A retaliação é medida extrema cujas consequências são imprevisíveis, mas que
podem se tornar necessárias para a soberania nacional. O “tarifaço” de 50%,
previsto para entrar em vigor em 1º de agosto, dificilmente será suspenso de
imediato. Trump usa tarifas não apenas como instrumento econômico, mas como
arma política. Ao defender Jair Bolsonaro e atacar o Supremo Tribunal Federal
(STF), o presidente norte-americano transformou sua superavitária balança comercial
com o Brasil em campo de batalha ideológico.
No pior cenário, Trump pode dobrar a aposta,
ampliando sanções unilaterais, caso o julgamento do ex-presidente brasileiro
avance. O governo Lula precisa adotar medidas de contingenciamento, com
objetivo de redirecionar parte das exportações, absorver no mercado interno o
que for possível e cuidar da manutenção dos empregos e da sobrevivência das
empresas mais prejudicadas.
Desde que voltou à Casa Branca, Trump tem
recorrido a tarifas como instrumento de chantagem, aplicando-as também contra
Canadá, México e Japão. No caso brasileiro, porém, a interferência tem
conotação política mais grave. A chantagem tarifária busca influenciar
processos judiciais internos e fragilizar instituições democráticas. É uma
tática de guerra híbrida: antes, os EUA usavam tanques e telegramas secretos;
agora, pressionam com sanções econômicas e narrativas digitais.
Manobra de sobrevivência
Essa ingerência não é novidade na história
brasileira. O chamado “americanismo”, desde a República Velha, foi um vetor de
modernização pelo alto, associado ao fordismo e ao liberalismo econômico, em
contraposição ao nosso “iberismo” patrimonialista. Durante décadas, foi
sinônimo de eficiência produtiva e progresso social. Sua influência se estende
aos padrões de consumo, de comportamento e à cultura popular. Hoje, sob Trump,
assume uma forma pervertida, uma espécie de “americanismo do mal”, que reforça o
autoritarismo e alimenta aventuras golpistas.

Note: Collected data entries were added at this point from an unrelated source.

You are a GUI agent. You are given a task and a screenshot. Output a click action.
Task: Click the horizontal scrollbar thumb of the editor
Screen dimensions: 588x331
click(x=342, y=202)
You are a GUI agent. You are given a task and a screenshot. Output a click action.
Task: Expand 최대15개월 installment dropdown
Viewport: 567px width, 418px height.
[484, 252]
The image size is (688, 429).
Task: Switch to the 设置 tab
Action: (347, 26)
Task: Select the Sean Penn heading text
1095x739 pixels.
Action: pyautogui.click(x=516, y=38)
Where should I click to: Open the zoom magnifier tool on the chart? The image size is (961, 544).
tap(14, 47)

A existência de setores políticos e
empresariais que se associam ao intervencionismo norte-americano também não é
novidade. O paralelo com o suicídio de Getúlio Vargas, em 1954, e com o golpe
militar de 1964 é inevitável. Na carta-testamento, Vargas denunciou a
espoliação estrangeira e sacrificou a própria vida para impedir a ruptura
institucional. Dez anos depois, o golpe aconteceu, com apoio direto de
Washington, associado a políticos conservadores como Carlos Lacerda e Magalhães
Pinto e à cúpula militar, o que resultou em 21 anos de ditadura.

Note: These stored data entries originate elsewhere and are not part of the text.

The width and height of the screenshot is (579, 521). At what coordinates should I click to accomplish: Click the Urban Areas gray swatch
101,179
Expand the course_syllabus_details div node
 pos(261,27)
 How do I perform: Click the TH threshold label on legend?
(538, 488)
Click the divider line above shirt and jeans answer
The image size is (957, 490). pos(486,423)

Hoje, a ameaça não vem dos quartéis — pelo
contrário, o Alto Comando das Forças Armadas se opôs à tentativa de golpe de
Estado de 8 de janeiro, cujos envolvidos estão sendo julgados, junto com
Bolsonaro. O perigo é sistema articulado de pressão econômica e política, que
se vale das redes sociais e da desinformação.
O Brasil precisa muito da sua diplomacia para
traçar uma rota segura de saída dessa crise. Não haverá solução fácil. É
preciso diversificar parcerias, reforçar laços com a UE, o mundo árabe e os
países asiáticos, com destaque para China, Índia e Indonésia. A aposta no
multilateralismo permanece válida, é o que há de mais permanente na política
mundial, apesar dos ataques que hoje sofre. Diante dos fatos, é preciso reduzir
a dependência econômica em relação aos EUA e reafirmar o país como ator
relevante do Sul Global. Não por acaso, o Brasil aderiu à ação da África do Sul
contra Israel na Corte Internacional de Justiça.

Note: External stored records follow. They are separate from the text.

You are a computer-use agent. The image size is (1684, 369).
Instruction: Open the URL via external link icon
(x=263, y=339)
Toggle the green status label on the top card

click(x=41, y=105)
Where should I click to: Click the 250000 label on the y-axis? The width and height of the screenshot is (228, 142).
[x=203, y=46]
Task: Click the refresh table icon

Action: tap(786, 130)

Não nos enganemos. A altivez é sinônimo de
soberania, não a soberba. Não é isenta de riscos e contestação interna, a
exemplo do posicionamento da Confederação Israelita do Brasil, que acusou o
governo de abandonar a tradição de equilíbrio diplomático e de adotar “falsas
narrativas” sobre Gaza, onde os fatos são autoexplicativos. No comércio
exterior, setores como o agronegócio — especialmente café, suco de laranja e
proteínas animais — temem retaliações americanas que podem afetar bilhões de
dólares em exportações.
Retaliar com a Lei da Reciprocidade Econômica
não é boa opção. A saída será a negociação paciente e resiliente, sem covardia.
Soberania não é moeda de troca. Proteger a democracia brasileira passa por
reafirmar a soberania e desarmar, com diplomacia e articulação internacional,
as bombas-relógio deixadas por Trump. Multilateralismo, neste momento, não é
ingenuidade: é estratégia de sobrevivência.